Enjoy De Natura Libris, a black and white photography exhibit by Álvaro Alejandro López that portrays the physical and abstract interactions with books through structures, textures, forms, and signs of use. The series navigates the viewer into interpreting the photographs based on their own personal connections from reading and using books. For more information, please contact the library at 305-553-1134 or gonzalezja@mdpls.org. All ages.
About the Exhibition
Revel on the bold photographic series titled De Natura Libris as it portrays our interactions with books – both physical and abstract. The corporeality of a book is captured through its structures, textures, forms and signs of use. Experiences brought on from reading and touching a book are ultimately individual, evoked by various attributes, such as the contents of a book, its textures and smells, the memories it awakens or simply the aesthetic beauty of its parts. By reading and using books, people create connections. Each journey through a book is personal, as are the interpretation of these photographs.

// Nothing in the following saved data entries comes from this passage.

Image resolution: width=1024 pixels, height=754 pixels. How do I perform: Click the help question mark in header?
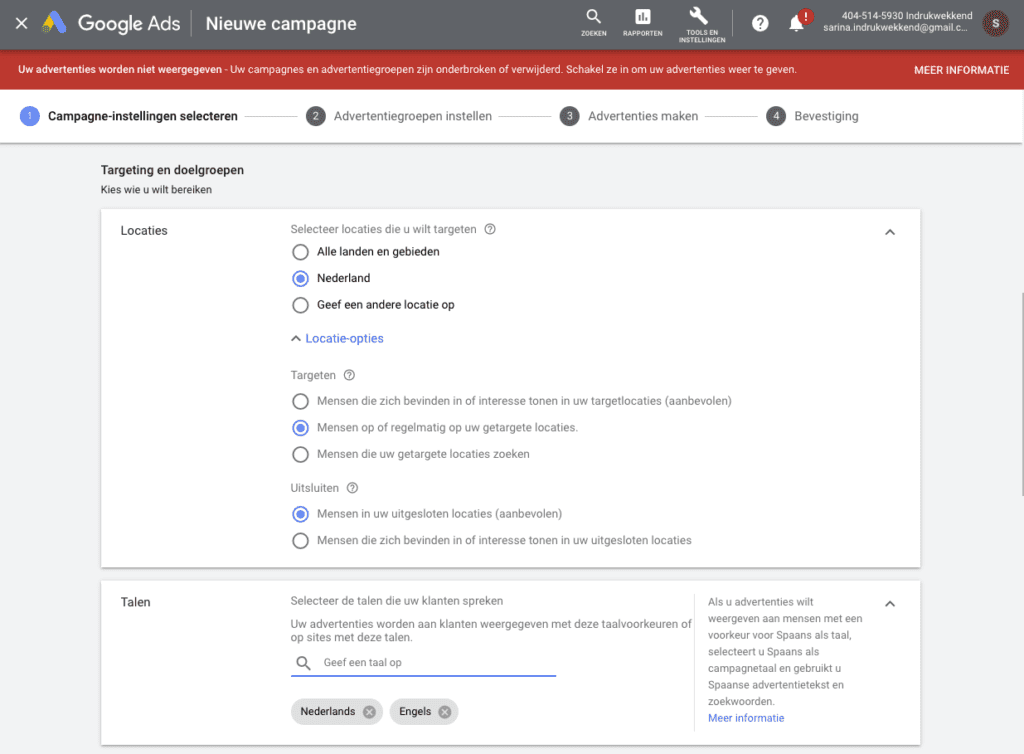pyautogui.click(x=760, y=23)
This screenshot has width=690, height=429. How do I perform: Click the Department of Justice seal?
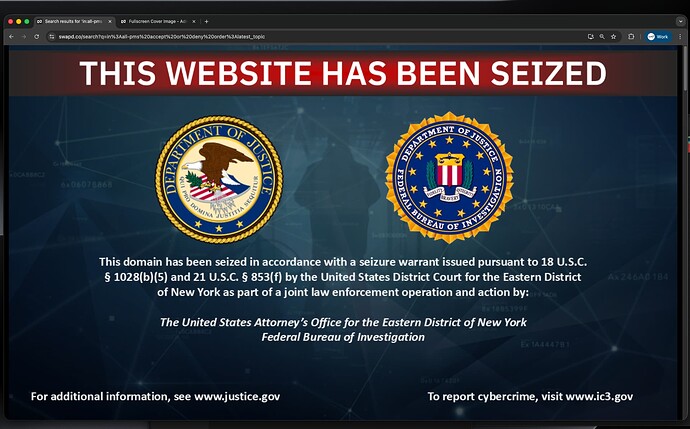click(219, 180)
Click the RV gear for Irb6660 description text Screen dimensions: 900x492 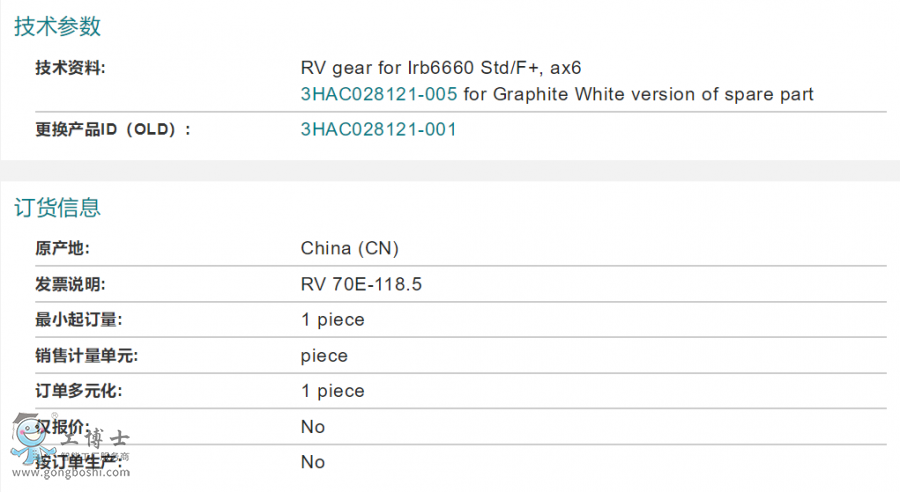441,69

As writer and historian Roger Chartier describes De Natura Libris conjures several philosophical questions, like “What is a book?” from German philosopher Immanuel Kant. His answer distinguishes between the book as a material object, an "opus mechanicum" which belongs to whoever bought it and the book as a discourse addressed to the public, whose owner is the author. French philosophers Michel Foucault and Jean-Paul Sartre pondered on “What is an author?” and “What is literature?” Both these questions were answered by Argentine writer Jorge Luis Borges, who stated, “A book is more than a verbal structure or a series of verbal structures; it is the dialogue that establishes with its reader and the intonation that it imposes upon his voice and the changing and durable images it leaves in his memory.”
In the 17th century, metaphorical language often allowed individuals to think about the double nature of books. Thus in 1680, a Madrid printer, Alonso Víctor de Paredes, inverted the classic metaphor that described human bodies and faces as books. He considered that books, a human creation like man, have a body and soul.

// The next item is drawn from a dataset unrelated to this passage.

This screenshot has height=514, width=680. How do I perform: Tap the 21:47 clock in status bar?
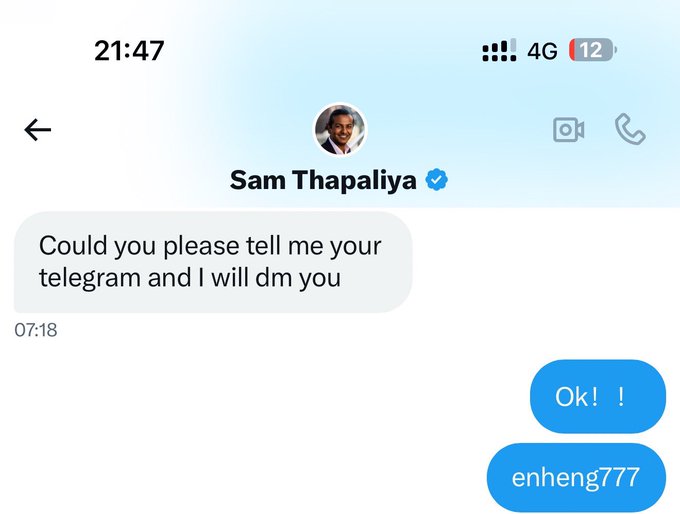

Through De Natura Libris viewers are led to hope that books will not disappear. This “cube of paper with leaves” as Borges described, is still the object most appropriate to the habits and expectations of readers who engage in an intense and profound dialogue with the works that make them think or dream.
Álvaro Alejandro López is a photographer from Mexico City. Having worked in the publishing industry for many years, Lopez recently began exhibiting his personal photography projects. He has exhibited in Mexico, the United States, Canada, Japan, Spain, Belgium, Iceland, Switzerland, Germany and the Netherlands. Lopez was also selected as one of the winners of the Arte en la Red by Casa de América representing Madrid.
Lopez’s contact with and learning about photography started early. His great-uncle had books, prints, documents, letters and photo negatives of different authors, artists and photographers with whom he directly worked with as a museographer, such as Edward Weston, Henri Cartier-Bresson, Robert Capa, David Seymour and Manuel Álvarez Bravo.